-- BEGIN TASK INPUTS --
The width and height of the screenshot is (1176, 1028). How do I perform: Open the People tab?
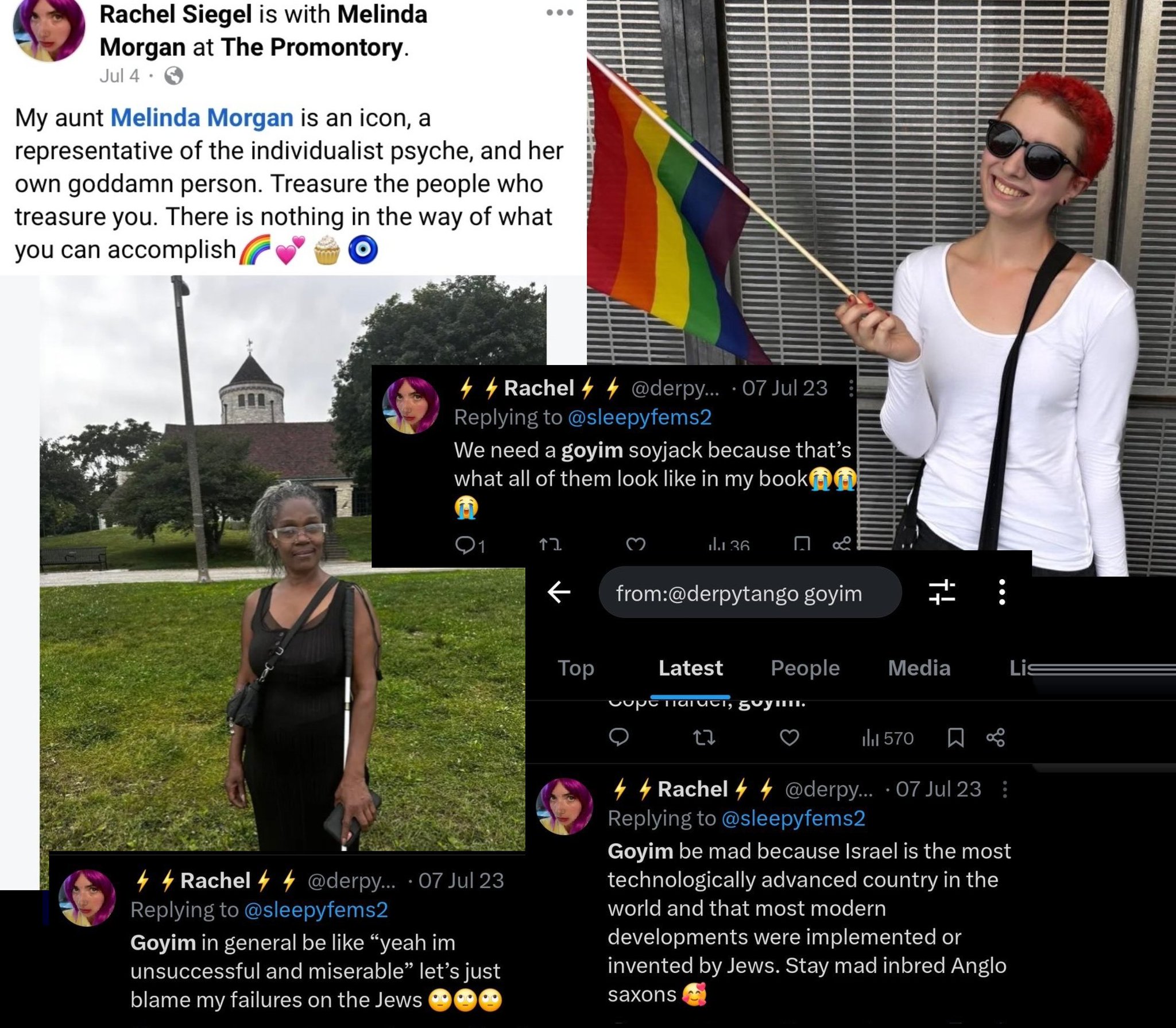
-- END TASK INPUTS --
-- BEGIN TASK INPUTS --
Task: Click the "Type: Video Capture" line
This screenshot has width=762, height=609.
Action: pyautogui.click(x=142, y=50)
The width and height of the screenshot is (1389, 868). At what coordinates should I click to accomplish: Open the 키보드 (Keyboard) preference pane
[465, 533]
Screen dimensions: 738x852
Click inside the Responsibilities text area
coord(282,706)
-- END TASK INPUTS --
**JOB:**
Revise the data starting with the line that contains "Screen dimensions: 738x852" and going on through the line that contains "coord(282,706)": swap "text area" for "input box" and keep every other part of those lines unchanged.

**FINAL ANSWER:**
Screen dimensions: 738x852
Click inside the Responsibilities input box
coord(282,706)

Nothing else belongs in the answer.